**TO DO:** Put everything from the line containing "Where should I" down to the line containing "tap(310, 153)" into a two-column CSV with the headers instruction and coordinates. Each entry gets one row, with its text and its answer each in a single quoted field, line breaks replaced by spaces, and pictures left out.

━━━━━━━━━━━━━━━━━━━━━━━━━━━━━━

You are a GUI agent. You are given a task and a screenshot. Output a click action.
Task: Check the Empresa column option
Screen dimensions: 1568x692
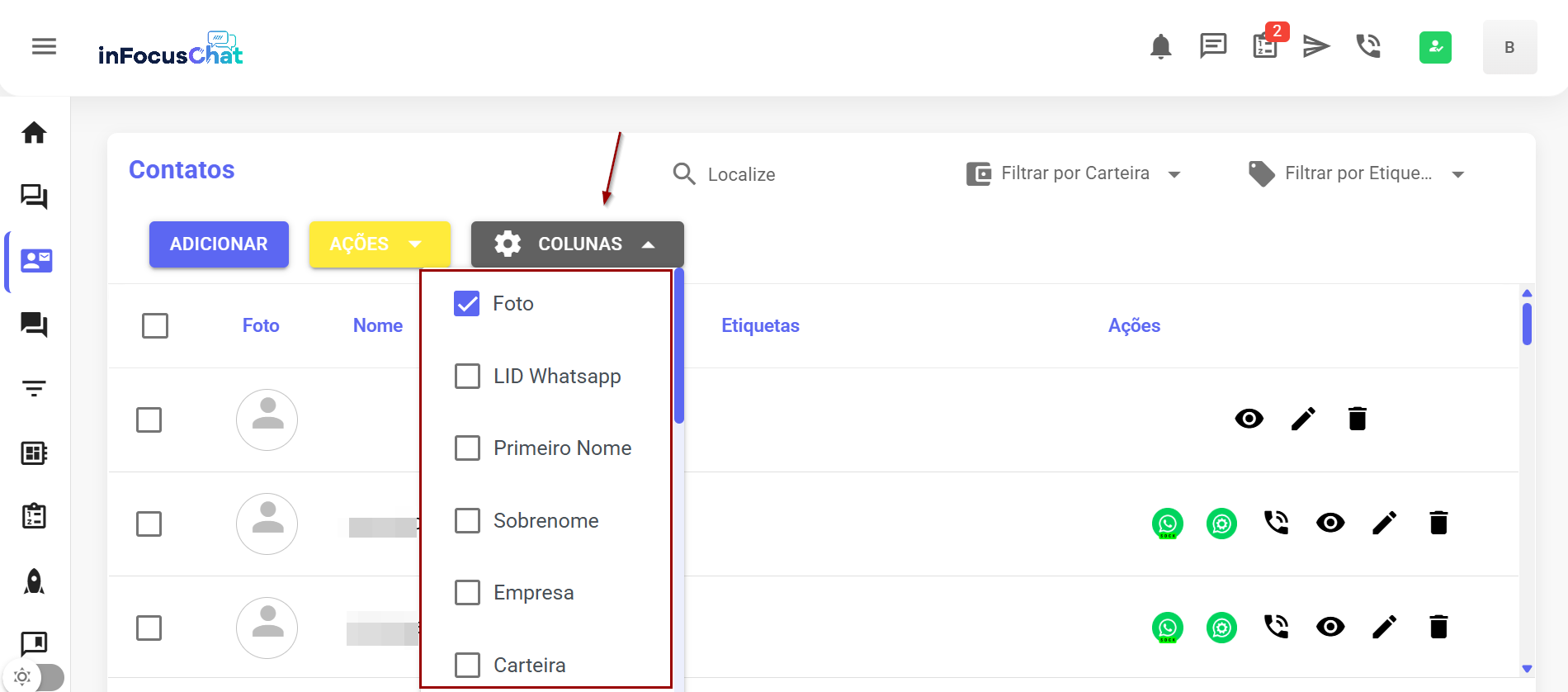click(467, 593)
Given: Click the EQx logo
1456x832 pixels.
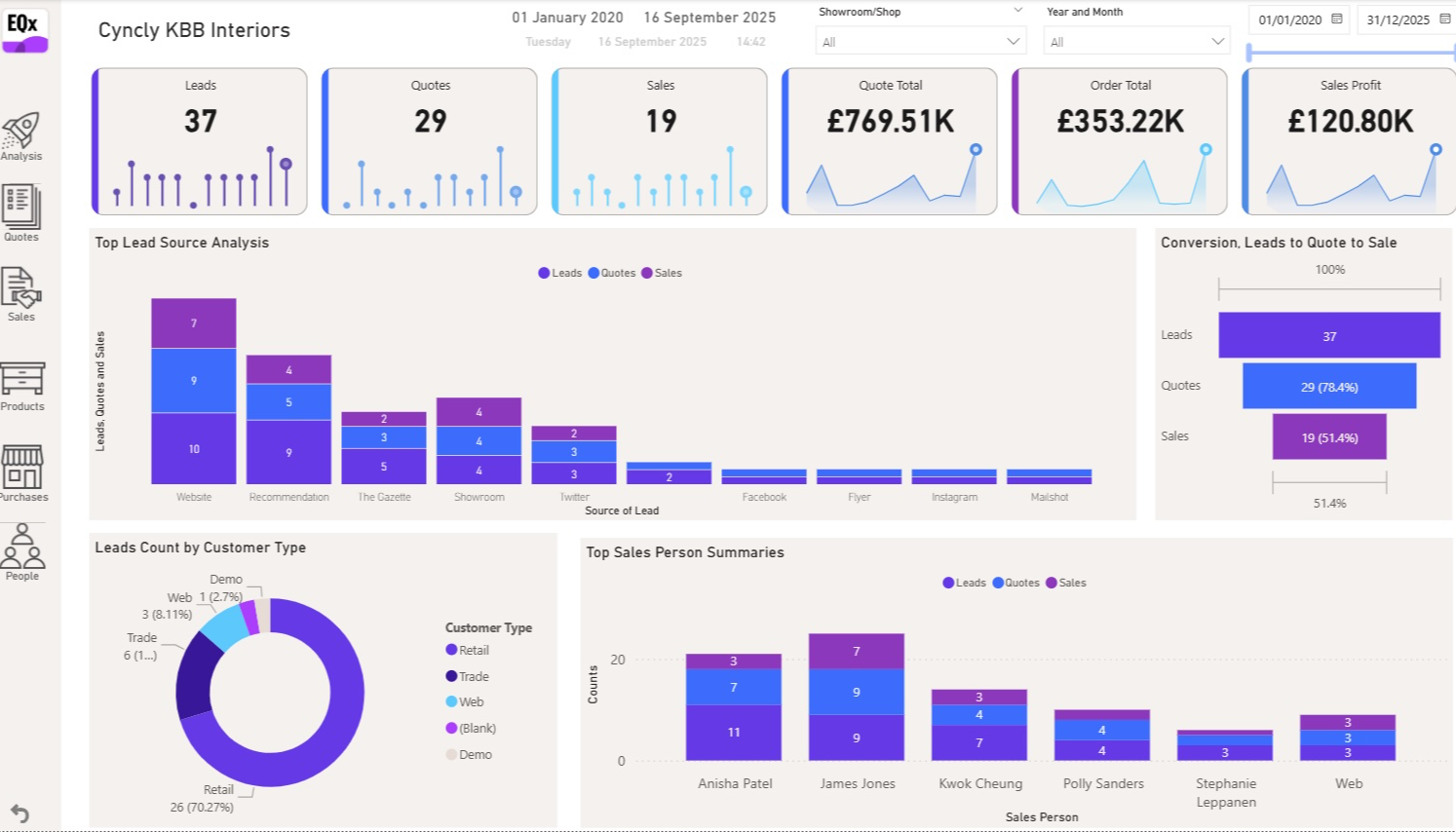Looking at the screenshot, I should (x=24, y=29).
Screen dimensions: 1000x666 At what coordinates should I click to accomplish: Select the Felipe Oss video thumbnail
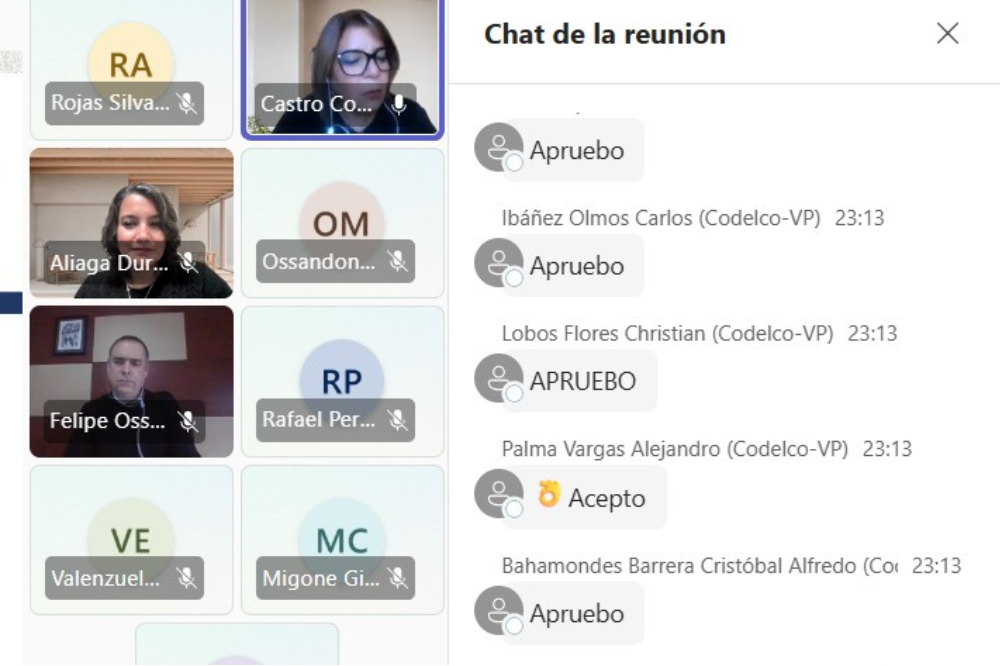click(131, 381)
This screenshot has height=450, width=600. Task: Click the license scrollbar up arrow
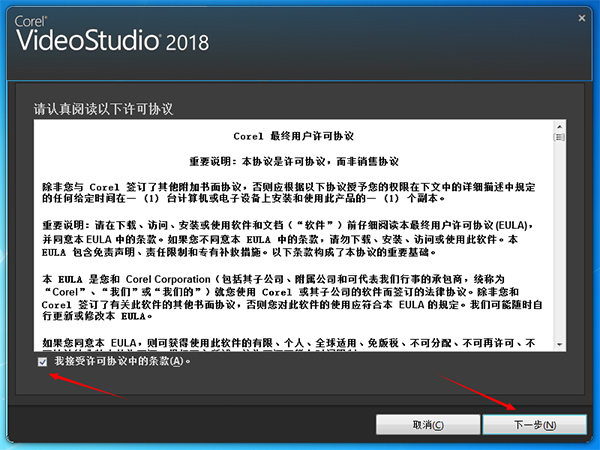[559, 127]
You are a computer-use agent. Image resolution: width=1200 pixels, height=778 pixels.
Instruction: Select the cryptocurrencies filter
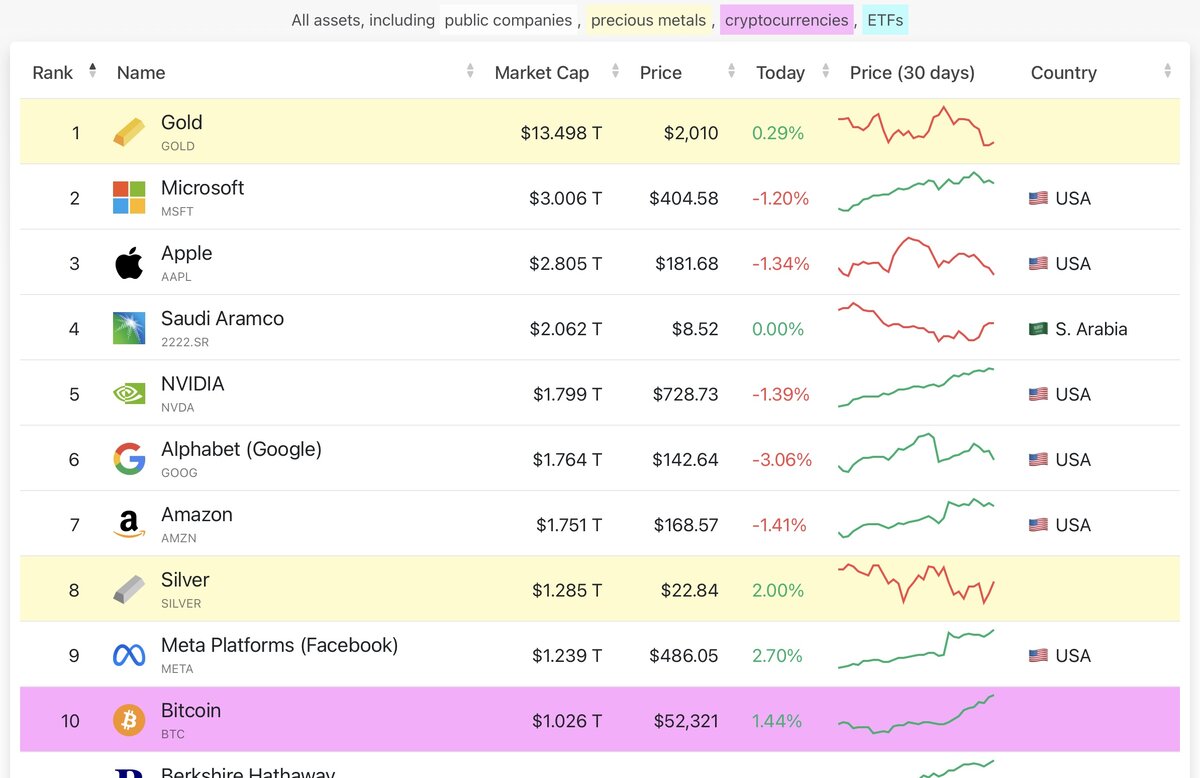(786, 20)
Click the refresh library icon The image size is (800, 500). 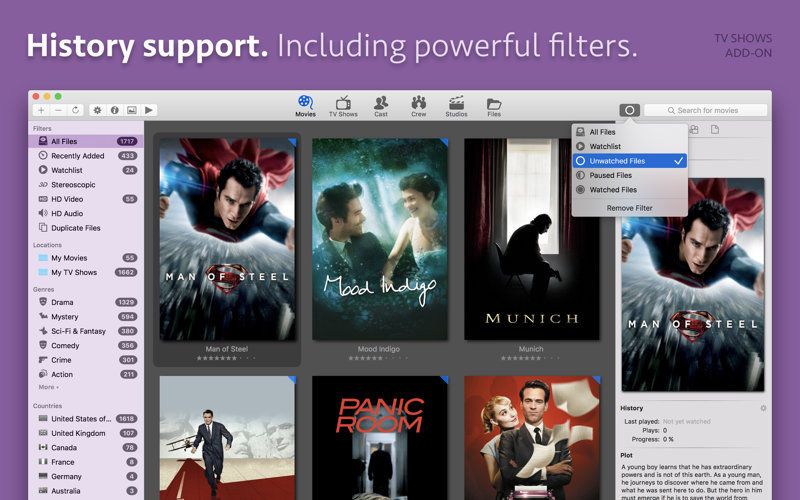(75, 110)
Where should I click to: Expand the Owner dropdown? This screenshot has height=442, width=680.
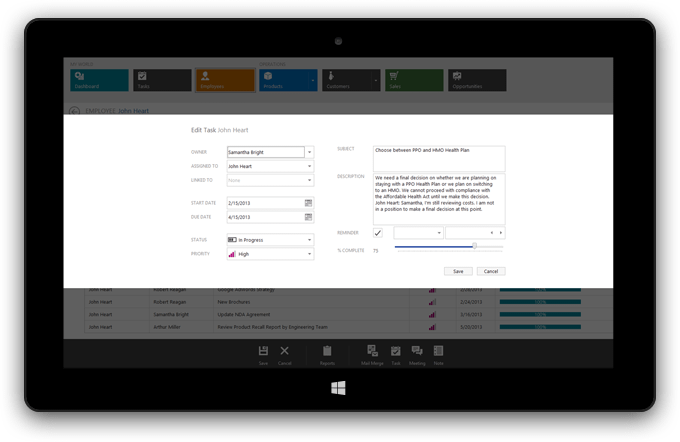tap(310, 153)
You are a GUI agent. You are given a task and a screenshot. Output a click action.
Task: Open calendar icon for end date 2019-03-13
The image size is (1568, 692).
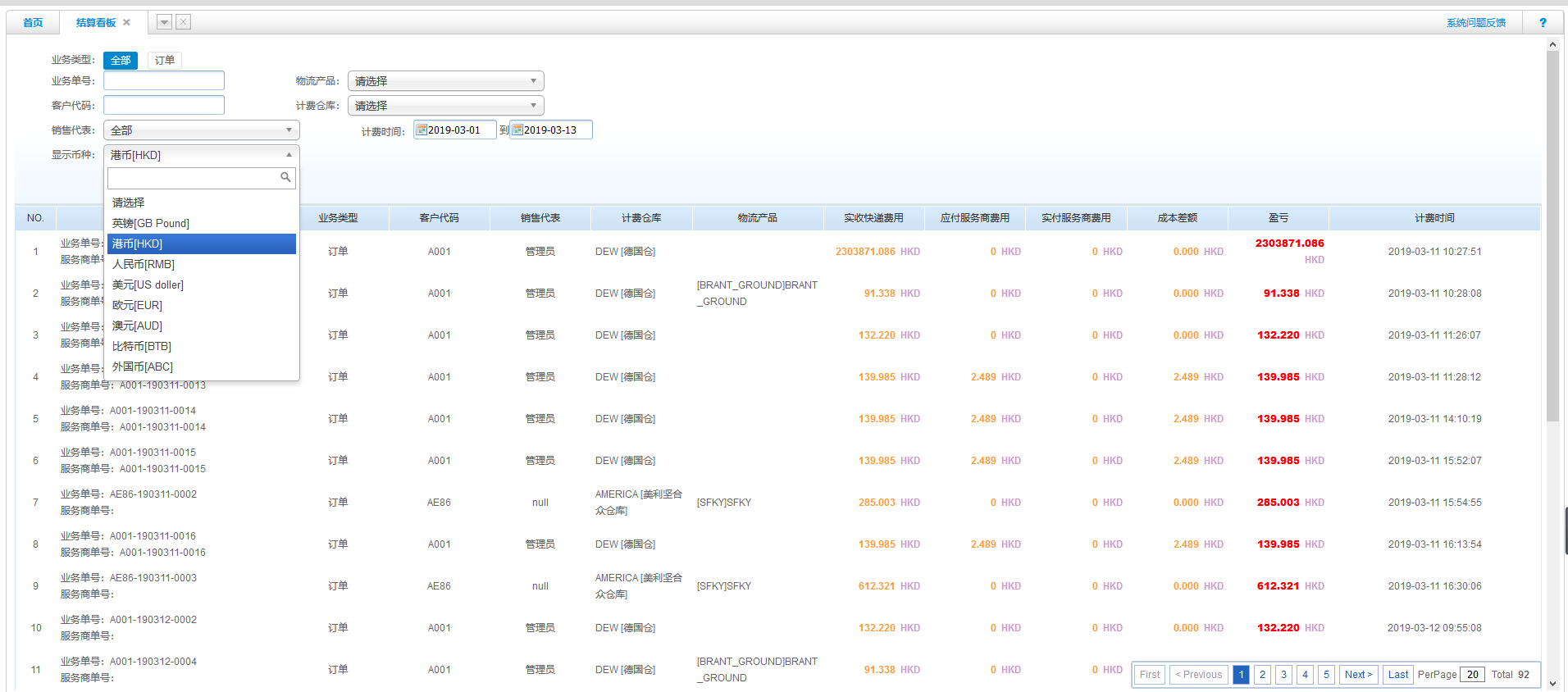pyautogui.click(x=517, y=130)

━━━━━━━━━━━━━━━━━━━━━━━━━━━━━━

**ANSWER TO THE EXERCISE:**
instruction,coordinates
"Where should I click to: Expand the Owner dropdown? This screenshot has height=442, width=680.","tap(310, 153)"